Last week my cc (care coordinator) was off sick for the first couple of days and I was supposed to have an appointment with her Monday, so obviously it was cancelled (someone called and left a voicemail saying my cc would contact me to reschedule.)
Obviously people are going to be off sick. We are all human and this is in no way about that. It’s about the procedures in place when someone is.
It was actually Friday before I got a call from my cc and this was after a friend (who happens to be a community psychiatric nurse) had called to tell her that I was really struggling. She has known me for about 10 years and knows my character traits before all this happened. For example she knows I struggle to ask for help. As an example, when I was starting my business, I used to drive a mini-van delivering ironing for some extra cash.
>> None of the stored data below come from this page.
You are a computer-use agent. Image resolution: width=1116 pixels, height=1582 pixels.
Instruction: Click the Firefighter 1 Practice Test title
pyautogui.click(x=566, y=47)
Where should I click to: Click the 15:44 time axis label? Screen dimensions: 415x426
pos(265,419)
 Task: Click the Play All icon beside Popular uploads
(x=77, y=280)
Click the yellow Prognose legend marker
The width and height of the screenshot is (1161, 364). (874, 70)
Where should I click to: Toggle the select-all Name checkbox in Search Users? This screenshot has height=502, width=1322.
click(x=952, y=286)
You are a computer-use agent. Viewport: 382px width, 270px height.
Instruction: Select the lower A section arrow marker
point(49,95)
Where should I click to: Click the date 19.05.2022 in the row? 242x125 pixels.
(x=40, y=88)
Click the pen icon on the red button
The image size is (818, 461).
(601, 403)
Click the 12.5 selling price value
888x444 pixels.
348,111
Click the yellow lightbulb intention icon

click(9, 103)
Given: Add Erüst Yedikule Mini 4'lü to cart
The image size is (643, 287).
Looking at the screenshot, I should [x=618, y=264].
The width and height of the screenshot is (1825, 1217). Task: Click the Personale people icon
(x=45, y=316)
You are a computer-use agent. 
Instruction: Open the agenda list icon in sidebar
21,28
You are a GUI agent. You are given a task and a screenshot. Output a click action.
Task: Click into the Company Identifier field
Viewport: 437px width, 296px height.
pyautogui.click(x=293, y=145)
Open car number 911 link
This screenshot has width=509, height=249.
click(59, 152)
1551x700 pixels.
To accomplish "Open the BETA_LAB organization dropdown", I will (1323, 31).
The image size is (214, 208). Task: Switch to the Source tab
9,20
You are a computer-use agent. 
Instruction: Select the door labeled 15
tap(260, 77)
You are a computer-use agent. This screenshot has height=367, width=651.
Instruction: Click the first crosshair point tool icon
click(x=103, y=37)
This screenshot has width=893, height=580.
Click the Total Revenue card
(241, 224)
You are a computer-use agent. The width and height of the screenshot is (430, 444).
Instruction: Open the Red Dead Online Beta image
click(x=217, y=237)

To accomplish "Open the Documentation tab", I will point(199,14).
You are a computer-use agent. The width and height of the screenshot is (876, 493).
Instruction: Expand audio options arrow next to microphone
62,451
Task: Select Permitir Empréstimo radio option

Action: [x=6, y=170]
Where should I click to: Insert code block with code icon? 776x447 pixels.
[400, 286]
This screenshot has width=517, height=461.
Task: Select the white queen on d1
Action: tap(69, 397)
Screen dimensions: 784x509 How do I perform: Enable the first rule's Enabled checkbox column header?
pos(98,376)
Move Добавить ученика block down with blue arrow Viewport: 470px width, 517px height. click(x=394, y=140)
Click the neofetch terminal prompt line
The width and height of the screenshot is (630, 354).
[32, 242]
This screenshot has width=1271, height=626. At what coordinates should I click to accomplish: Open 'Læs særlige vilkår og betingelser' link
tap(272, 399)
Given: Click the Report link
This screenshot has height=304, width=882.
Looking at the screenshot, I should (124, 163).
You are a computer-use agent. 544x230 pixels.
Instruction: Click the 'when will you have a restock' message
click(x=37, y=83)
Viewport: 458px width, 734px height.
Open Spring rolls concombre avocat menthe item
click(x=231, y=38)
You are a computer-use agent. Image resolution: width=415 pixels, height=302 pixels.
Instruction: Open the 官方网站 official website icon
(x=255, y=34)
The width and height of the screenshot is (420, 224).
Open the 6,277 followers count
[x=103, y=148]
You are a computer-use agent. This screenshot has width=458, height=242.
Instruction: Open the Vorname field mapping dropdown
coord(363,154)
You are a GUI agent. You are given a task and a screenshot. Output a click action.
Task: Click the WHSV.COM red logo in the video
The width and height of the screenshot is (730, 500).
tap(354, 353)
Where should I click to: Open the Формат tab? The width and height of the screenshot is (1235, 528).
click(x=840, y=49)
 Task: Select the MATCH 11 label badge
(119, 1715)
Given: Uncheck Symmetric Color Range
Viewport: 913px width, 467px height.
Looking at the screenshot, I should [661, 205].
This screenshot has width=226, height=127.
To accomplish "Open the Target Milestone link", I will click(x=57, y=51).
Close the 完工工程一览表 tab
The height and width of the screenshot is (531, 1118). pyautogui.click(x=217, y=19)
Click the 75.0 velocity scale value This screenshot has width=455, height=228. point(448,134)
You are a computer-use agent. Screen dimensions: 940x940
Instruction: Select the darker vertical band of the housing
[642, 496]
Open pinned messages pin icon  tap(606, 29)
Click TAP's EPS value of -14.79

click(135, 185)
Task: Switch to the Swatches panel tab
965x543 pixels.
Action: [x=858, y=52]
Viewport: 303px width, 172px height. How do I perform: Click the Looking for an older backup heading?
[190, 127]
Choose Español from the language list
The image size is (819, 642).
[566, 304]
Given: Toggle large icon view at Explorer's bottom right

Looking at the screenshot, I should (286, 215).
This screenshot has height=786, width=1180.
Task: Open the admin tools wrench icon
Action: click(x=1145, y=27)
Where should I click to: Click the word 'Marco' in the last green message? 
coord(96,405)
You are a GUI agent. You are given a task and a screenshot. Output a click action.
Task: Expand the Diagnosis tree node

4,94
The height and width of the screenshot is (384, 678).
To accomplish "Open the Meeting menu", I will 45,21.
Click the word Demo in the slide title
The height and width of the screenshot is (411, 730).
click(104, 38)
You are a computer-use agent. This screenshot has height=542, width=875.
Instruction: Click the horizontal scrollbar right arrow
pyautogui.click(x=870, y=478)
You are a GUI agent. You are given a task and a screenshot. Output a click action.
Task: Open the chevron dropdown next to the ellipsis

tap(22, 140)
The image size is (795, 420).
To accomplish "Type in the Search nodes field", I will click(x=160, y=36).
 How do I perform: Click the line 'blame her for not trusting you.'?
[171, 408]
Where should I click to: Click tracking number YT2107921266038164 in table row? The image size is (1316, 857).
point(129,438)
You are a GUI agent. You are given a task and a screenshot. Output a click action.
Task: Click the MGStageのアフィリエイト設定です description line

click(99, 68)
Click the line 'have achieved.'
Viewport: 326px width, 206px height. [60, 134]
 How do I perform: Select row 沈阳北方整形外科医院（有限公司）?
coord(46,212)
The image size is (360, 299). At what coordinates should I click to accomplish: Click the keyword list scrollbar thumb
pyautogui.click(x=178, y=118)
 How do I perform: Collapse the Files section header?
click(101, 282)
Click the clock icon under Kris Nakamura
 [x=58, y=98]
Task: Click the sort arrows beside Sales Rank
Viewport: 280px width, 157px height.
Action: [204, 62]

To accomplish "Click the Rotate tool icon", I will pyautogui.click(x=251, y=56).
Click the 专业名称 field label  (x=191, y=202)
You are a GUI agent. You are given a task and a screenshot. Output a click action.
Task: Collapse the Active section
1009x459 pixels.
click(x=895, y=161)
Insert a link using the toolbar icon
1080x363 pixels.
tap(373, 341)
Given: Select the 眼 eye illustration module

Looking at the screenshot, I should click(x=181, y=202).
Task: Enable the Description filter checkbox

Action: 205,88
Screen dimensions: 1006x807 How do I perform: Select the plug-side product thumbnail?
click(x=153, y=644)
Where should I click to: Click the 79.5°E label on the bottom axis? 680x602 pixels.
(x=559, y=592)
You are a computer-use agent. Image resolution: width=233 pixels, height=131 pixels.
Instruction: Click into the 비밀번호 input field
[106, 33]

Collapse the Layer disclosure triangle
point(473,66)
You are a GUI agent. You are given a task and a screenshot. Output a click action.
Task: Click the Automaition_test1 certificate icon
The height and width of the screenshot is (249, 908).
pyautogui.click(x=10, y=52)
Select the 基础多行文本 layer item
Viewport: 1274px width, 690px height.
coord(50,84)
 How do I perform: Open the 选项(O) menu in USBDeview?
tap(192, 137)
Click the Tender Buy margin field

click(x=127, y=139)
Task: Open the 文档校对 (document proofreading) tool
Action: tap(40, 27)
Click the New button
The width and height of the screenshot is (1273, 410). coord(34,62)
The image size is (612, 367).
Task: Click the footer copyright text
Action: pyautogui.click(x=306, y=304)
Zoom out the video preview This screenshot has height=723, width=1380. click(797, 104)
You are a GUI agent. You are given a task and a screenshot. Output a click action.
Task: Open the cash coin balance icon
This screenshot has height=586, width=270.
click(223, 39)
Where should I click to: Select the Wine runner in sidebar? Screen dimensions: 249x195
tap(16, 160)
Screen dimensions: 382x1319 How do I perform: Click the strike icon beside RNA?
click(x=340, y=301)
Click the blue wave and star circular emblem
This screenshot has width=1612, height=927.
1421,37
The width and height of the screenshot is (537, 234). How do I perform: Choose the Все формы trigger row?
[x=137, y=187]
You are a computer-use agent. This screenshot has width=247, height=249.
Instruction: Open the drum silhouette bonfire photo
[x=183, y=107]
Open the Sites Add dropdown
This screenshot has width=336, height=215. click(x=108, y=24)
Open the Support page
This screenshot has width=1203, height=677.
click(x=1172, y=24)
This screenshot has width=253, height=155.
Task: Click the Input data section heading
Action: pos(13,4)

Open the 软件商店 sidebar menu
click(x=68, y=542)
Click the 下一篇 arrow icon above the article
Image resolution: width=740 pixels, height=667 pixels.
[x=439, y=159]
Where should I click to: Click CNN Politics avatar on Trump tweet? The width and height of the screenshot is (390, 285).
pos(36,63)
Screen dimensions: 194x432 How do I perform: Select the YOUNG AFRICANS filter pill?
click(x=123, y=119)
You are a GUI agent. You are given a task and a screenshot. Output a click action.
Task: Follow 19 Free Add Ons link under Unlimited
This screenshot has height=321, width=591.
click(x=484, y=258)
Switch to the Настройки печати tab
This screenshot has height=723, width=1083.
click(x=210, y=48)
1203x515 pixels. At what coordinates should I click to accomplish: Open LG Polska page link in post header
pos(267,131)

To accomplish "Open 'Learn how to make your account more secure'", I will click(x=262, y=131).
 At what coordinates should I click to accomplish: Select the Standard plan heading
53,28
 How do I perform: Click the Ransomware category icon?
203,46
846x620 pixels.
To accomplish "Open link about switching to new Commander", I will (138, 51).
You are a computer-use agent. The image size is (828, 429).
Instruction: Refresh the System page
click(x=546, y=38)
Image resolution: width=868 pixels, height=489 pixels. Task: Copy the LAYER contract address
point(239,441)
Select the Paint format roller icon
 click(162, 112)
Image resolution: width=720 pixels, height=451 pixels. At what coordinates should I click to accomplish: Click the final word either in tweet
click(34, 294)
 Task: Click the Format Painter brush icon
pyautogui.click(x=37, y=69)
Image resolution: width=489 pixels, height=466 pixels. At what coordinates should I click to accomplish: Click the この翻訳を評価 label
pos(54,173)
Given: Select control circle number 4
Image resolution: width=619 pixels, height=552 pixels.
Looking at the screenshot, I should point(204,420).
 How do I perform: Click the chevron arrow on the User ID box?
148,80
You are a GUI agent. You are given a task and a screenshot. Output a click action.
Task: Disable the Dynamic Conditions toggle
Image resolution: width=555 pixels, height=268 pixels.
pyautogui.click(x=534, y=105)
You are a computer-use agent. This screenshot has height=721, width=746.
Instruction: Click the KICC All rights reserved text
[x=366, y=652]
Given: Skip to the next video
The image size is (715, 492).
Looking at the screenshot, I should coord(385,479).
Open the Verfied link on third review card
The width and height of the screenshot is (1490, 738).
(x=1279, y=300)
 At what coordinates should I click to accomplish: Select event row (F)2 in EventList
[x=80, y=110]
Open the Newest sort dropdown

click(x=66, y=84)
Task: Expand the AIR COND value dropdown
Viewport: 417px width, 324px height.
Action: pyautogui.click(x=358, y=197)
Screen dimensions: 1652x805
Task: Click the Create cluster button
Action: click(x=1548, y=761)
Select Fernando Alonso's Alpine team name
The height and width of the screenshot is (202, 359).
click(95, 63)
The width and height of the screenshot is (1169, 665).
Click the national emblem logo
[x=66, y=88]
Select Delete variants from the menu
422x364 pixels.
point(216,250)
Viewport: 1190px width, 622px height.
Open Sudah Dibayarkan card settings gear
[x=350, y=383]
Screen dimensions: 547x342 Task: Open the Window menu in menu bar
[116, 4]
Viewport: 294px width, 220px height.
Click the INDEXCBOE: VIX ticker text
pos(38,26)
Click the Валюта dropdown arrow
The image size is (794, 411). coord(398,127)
One day I was reversing it down a farm driveway in the snow and it was a tight turn that I made too early and I ended up with back wheels over the edge of a well that belonged to the farm. Instead of asking for help from the farmer (who was really nice), I got out and managed to push it out myself.
So when I say I don’t ask for help, it’s not being stubborn, it’s how I am. On the flip side, in the above example, if I couldn’t do it myself I would have had no qualms about seeking help. And that is exactly the same for where I’m at now. I’ll try to do it alone but if things get too bad I will try and ask for help!
During the call with my cc, I told her I had felt very isolated from the service. She had been on holiday the previous week, and my therapist is away for 2 weeks as well so I’d had no contact from anyone for 2 weeks (bear in mind it’d only been 4 weeks since my discharge from hospital when I last saw someone). She replied saying that they can’t be mind readers and if I’m having a tough time I need to call and speak to a duty worker or her if she is in. And this is where my issue begins.
There is one underlying point in all this… When I am in a low place and needing help, the thing I’m incapable of doing is picking up a phone and making a call to ask for help. I just can’t do it – it’s as simple as that. Unfortunately that’s all the system is set up for. If you can’t manage to phone then you don’t get the help. So whilst I was struggling away for two weeks, they thought I was ticking along without any major problems. I can see their point that if they don’t know anything is wrong then what can they do? But is it right that a whole support network revolves around a service user calling in? That there is such inflexibility in reaching the support?
To me there seems to be a huge void here. I’m not sure if it is just me, but I can only assume I’m not the only person who feels they can’t call the service when in a bad place? So what’s the answer? I don’t think there is one. Unfortunately I think if you don’t call, you don’t get support – simple as that!!